The checks cash the same whether they come on Saturday or Sunday, but racers have never treated Mission #2Fast2Tasty rounds like side shows.
Not at Route 66 Raceway.
Saturday looked like bonus money on paper, but inside the pits there were drivers carrying more than points into those races. Erica Enders had spent the opening stretch of this season looking for the rhythm that built six championships. Alexis DeJoria had spent months performing like a breakthrough was parked just around the corner.
By the end of the day, both left with something they badly needed.
Shawn Langdon and Gaige Herrera also collected Mission victories, but Enders and DeJoria were the more prominent stories because both suddenly looked a lot more dangerous heading into Sunday’s eliminations.
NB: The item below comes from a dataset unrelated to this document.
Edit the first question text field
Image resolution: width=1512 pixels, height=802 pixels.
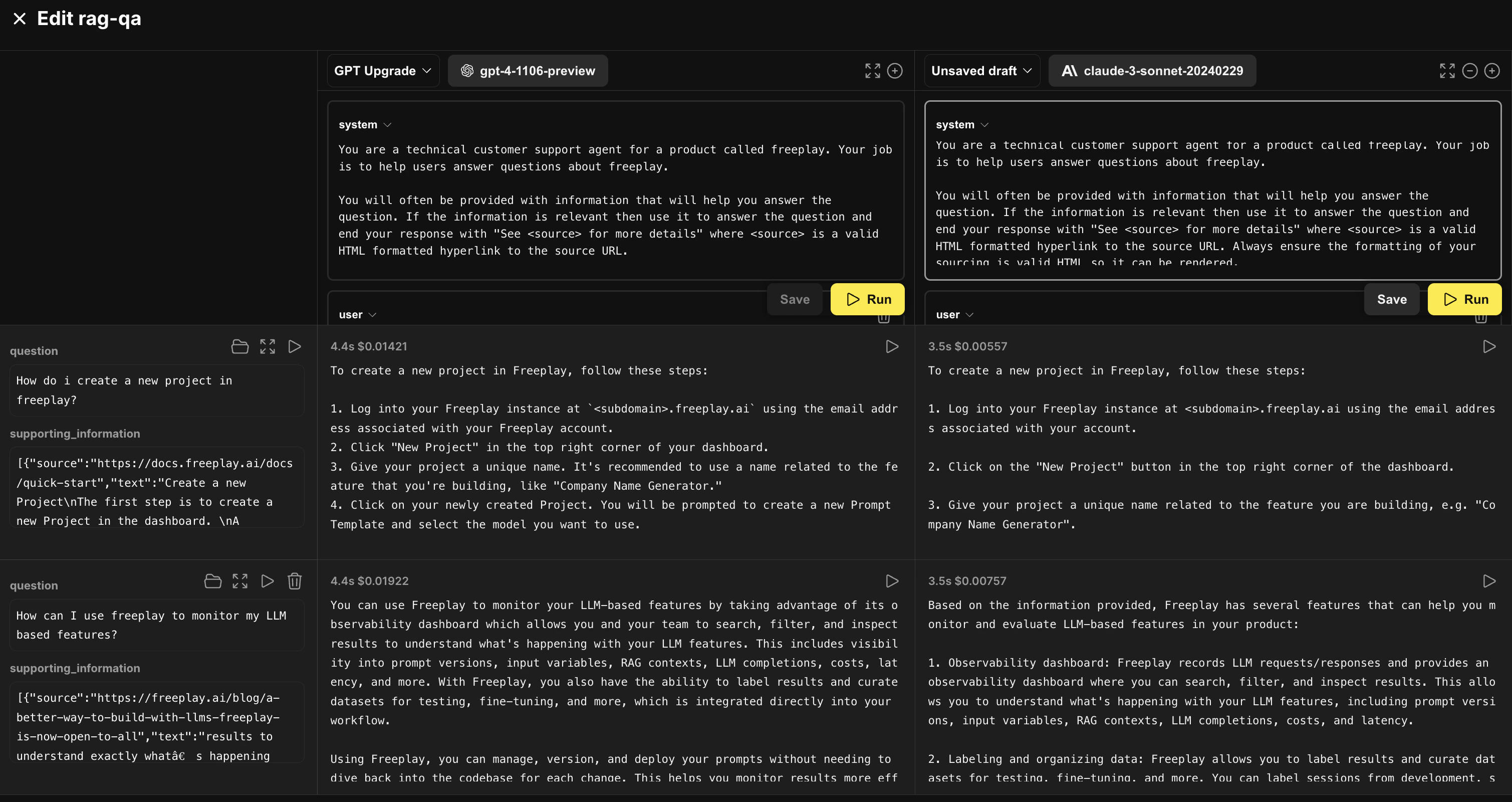(x=157, y=390)
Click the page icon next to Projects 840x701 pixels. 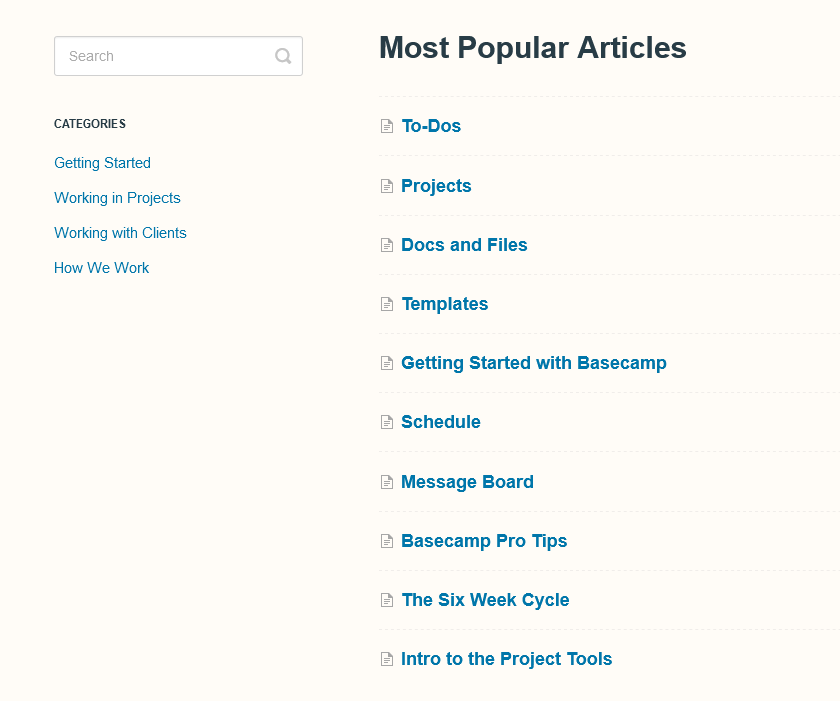386,186
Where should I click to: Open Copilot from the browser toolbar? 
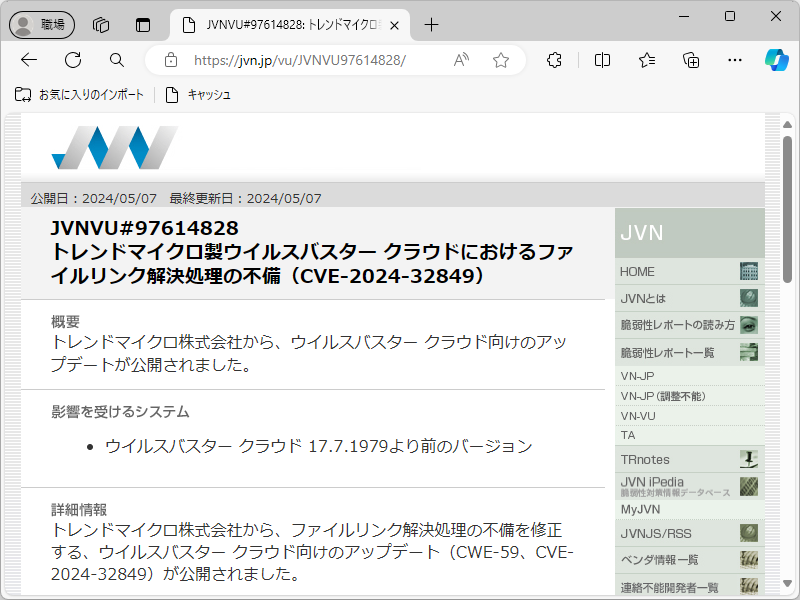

Enders looked like Enders again.
The six-time Pro Stock champion defeated teammate Greg Stanfield with a 6.563-second pass at 208.75 mph to earn her first Mission #2Fast2Tasty victory of the season. It came one day after she secured her first No. 1 qualifying position in nearly two years.
For most drivers, that would simply be another solid weekend.
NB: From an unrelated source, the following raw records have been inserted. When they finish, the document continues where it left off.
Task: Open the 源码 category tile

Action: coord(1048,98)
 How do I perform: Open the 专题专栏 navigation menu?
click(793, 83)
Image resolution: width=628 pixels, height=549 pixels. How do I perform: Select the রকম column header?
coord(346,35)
For Enders, who has spent years making “normal” mean final rounds and trophies, the first part of this season had looked unfamiliar. Now she heads into Sunday chasing career victory No. 50 at the same track where she earned her first Pro Stock win in 2012.
“It’s super exciting. I love racing here at Joliet,” Enders said. “I started racing Super Comp dragsters here back when I was in high school, so I’ve been coming here an awful long time.
“So, it would be fitting if this was where the tide started to turn and it has so far this weekend, securing the No. 1 spot and then winning the Mission Foods #2Fast2Tasty deal,” Enders said. “It’s a great start to the weekend. [Sunday is] the day that matters and I really, really want one of those diamond Wallys.”
DeJoria opened the season with a runner-up finish and has spent much of the year showing flashes of a Funny Car capable of making deep runs in eliminations. The speed has been there often enough that people around the pits had started waiting for the results to catch up.
Her final against John Force Racing teammate Jordan Vandergriff barely had time to become a race.
Vandergriff developed clutch problems and shut the car off before staging, while DeJoria shook the tires and clicked her car off almost immediately, coasting to an 8.301-second run at 82.43 mph.
Nobody saves that time slip, but everybody takes that win light.
“I’m finally back in a winner’s circle, and that’s good even though it came at the cost of my teammate, and it was a lackluster final,” DeJoria said. “We got the ‘W’ and that’s all that matters. The win went to a JFR car so that’s great.”
DeJoria said she never stopped believing the win was coming.
“I just had a feeling we were going to win it,” DeJoria said. “I just knew in my heart. It was one of those things. That’s actually the first time we didn’t get down the track. It shook really hard, but we made it three out of four runs.”
Langdon earned his first Mission victory of the season by defeating Justin Ashley with a 3.770-second run at 336.57 mph after spending most of the weekend trying to calm down a race car that looked like it wanted to outrun itself.
Gaige Herrera collected his second Mission victory of the season in Pro Stock Motorcycle, using a .024-second reaction time to edge Angie Smith in the final.
Herrera knew exactly what he was up against.
“It was a good final there,” Herrera said. “I knew I had to try to get any advantage I could on the starting line.”
Then Herrera said what many in the pit area were already thinking about Sunday.
“She’s got the bike to beat this weekend and my hat’s off to her,” Herrera said. “She’s been doing well this year so far and so has Matt and all of team MSR. It’s been making the class much more fun and interesting. It’s going to be a good day of racing tomorrow, for sure.”